The scene is strangely changed. Heaths of other nature than the peaceful heath of Hampstead lie dark under the paling skies, not very far away; and the heather is brown on the low-lying pasture hills, standing out in patches from the close-cropped grass. Yonder glow upon the road is the glow of fire-light from an open cottage door, and on the window ledge within stand basins of comfortable Dumfriesshire “parritch,” cooling for the use of those eager urchins, with their fair exuberant locks and merry faces, and waiting the milk which their loitering girl sister brings slowly in from the byre. It is cold, and she breathes upon her fingers as she shifts her pail from one hand to the other; yet bareheaded Jeanie lingers, wondering vaguely at the “bonnie” sky and deep evening calm.

Another cottage here is close at hand, faintly throwing out from this back-window a little light into the gathering gloom. Brockie and Blackie are comfortable for the night; good homely sages, they make no account of the key turned upon them in the byre door; and Jenny, in her original dress, her beloved shortgown and warm striped skirts, stands a moment, drawing in, with keen relish, the sweep of cold air which comes full upon us over the free countryside.

“I’m waiting for Nelly’s mother,” says Jenny’s companion, who is Marget Panton from Kirklands, Nelly’s aunt; “she’s gane in to speak to your mistress. You’ll no be for ca’ing her mistress now, Jenny, and her sae muckle come down in the world. I’m sure you’re real kind to them; they’ll no be able now to pay you your fee.”
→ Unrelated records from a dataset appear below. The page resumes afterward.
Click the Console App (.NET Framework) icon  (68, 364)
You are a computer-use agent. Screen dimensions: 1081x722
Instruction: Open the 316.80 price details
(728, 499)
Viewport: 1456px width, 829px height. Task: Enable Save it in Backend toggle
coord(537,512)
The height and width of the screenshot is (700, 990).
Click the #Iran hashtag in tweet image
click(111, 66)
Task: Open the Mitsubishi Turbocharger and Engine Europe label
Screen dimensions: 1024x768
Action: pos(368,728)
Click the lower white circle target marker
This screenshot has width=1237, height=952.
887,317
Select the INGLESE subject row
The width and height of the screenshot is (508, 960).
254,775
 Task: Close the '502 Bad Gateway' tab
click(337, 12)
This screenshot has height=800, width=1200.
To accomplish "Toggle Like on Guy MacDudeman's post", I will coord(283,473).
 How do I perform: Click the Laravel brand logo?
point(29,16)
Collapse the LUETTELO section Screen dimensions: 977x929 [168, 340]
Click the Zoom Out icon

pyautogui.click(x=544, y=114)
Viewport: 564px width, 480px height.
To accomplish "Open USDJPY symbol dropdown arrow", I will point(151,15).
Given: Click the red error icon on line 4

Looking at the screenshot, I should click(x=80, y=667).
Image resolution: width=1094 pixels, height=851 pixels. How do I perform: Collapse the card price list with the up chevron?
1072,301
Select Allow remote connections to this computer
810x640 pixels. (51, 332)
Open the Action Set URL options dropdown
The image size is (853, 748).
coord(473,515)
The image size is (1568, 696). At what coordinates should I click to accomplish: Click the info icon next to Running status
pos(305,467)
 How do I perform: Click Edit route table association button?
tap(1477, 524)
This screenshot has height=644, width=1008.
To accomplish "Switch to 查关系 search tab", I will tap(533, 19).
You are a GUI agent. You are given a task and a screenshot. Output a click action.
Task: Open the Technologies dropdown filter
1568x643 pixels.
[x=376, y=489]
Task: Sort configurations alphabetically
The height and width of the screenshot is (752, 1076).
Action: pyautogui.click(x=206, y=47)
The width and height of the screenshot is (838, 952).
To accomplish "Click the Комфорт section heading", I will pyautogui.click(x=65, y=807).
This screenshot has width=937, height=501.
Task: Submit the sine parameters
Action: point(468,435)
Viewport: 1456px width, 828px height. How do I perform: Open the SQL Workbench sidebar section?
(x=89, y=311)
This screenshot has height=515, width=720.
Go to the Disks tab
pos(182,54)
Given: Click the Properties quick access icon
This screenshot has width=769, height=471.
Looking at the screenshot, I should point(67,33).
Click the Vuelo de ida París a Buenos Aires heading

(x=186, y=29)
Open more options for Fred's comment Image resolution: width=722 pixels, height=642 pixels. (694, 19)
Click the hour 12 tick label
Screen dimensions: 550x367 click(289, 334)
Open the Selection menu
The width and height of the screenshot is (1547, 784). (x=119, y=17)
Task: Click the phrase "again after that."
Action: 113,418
“Me kind to them! My patience! But it’s because ye dinna ken ony better,” said Jenny, with a little snort. “I just wish, for my part, folk would haud by what concerns themselves, and let me abee. I would like to ken what’s a’ the world’s business if Jenny has a guid mistress, and nae need to seek anither service frae ae year’s end to the ither—and it canna advantage the like o’ you grudging at Jenny’s fee. It’s gey dark, and the road’s lanesome; if I was you, I would think o’ gaun hame.”

“I wouldna be sae crabbed if I got a pension for’t,” returned Marget, sharply; “and ye needna think to gar folk believe lees; it’s weel kent your house is awfu’ come down. ‘Pride gangs before a fa’,’ the Scripture says. Ye’ll no ca’ that a lee; and I hear that Miss Menie’s joe just heard it, and broke off in time.”